** Aim of the exercise **
A partial copy is required: transcribe exactly the lines from the one containing "This screenshot has" through the last line below, without any pictures.

#### Raw data ####

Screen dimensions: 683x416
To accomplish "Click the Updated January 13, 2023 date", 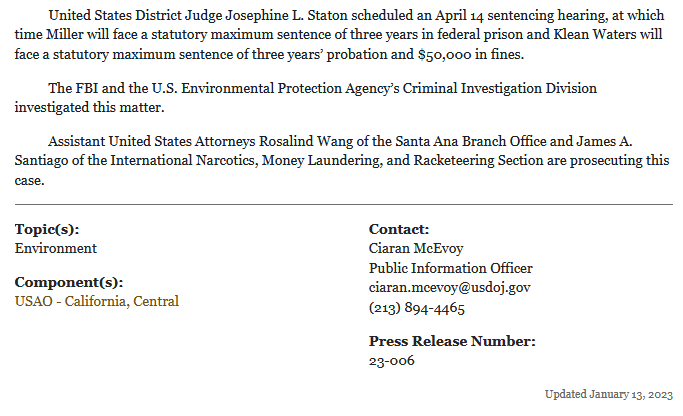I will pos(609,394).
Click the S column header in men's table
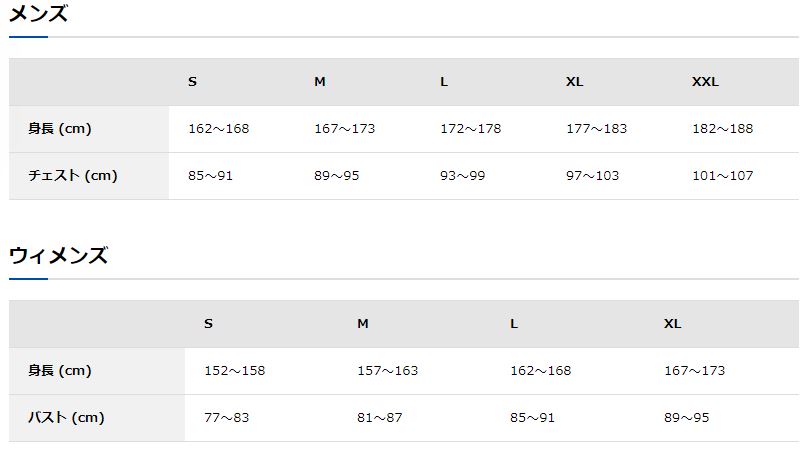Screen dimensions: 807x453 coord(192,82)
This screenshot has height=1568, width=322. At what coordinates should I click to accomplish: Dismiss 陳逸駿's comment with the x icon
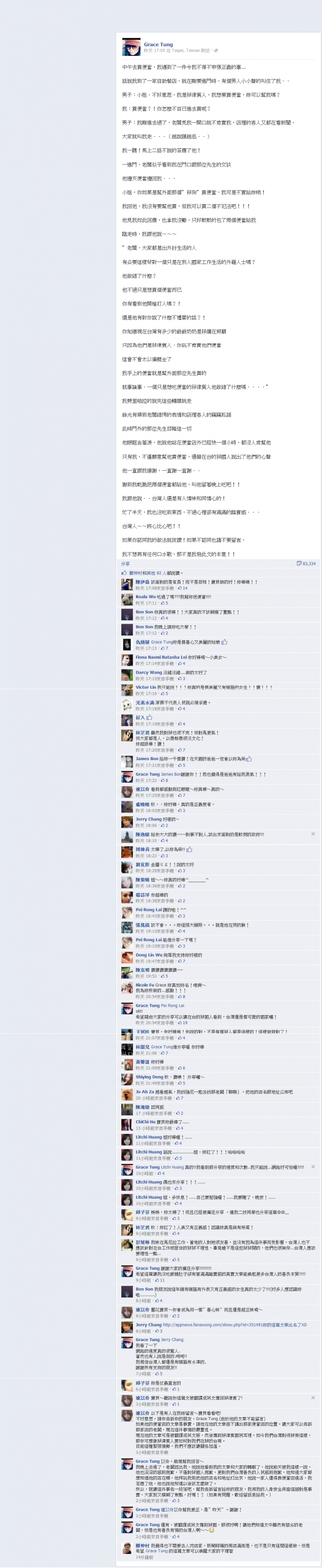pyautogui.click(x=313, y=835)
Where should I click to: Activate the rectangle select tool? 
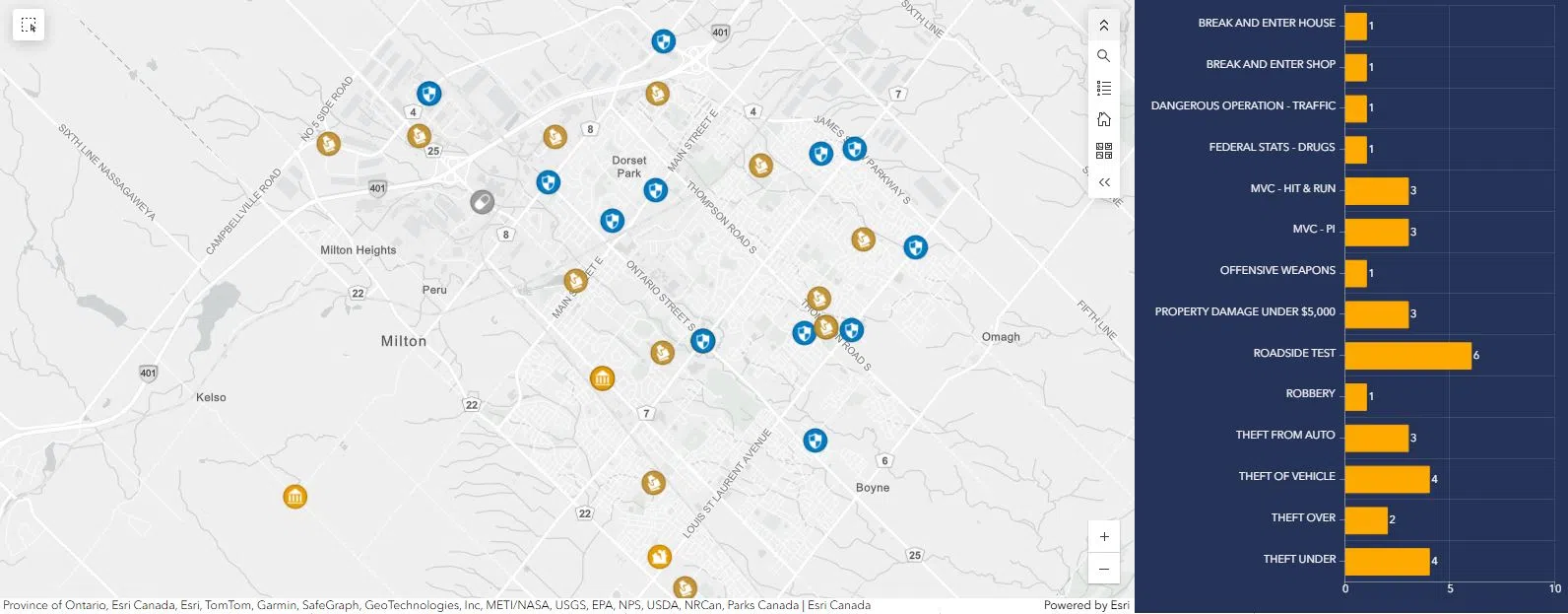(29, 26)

####

** Task response **
This screenshot has height=1568, width=322. At what coordinates should I click to accomplish: Dismiss 陳逸駿's comment with the x icon
pyautogui.click(x=313, y=835)
Where should I click to: Activate the rectangle select tool? 
(29, 26)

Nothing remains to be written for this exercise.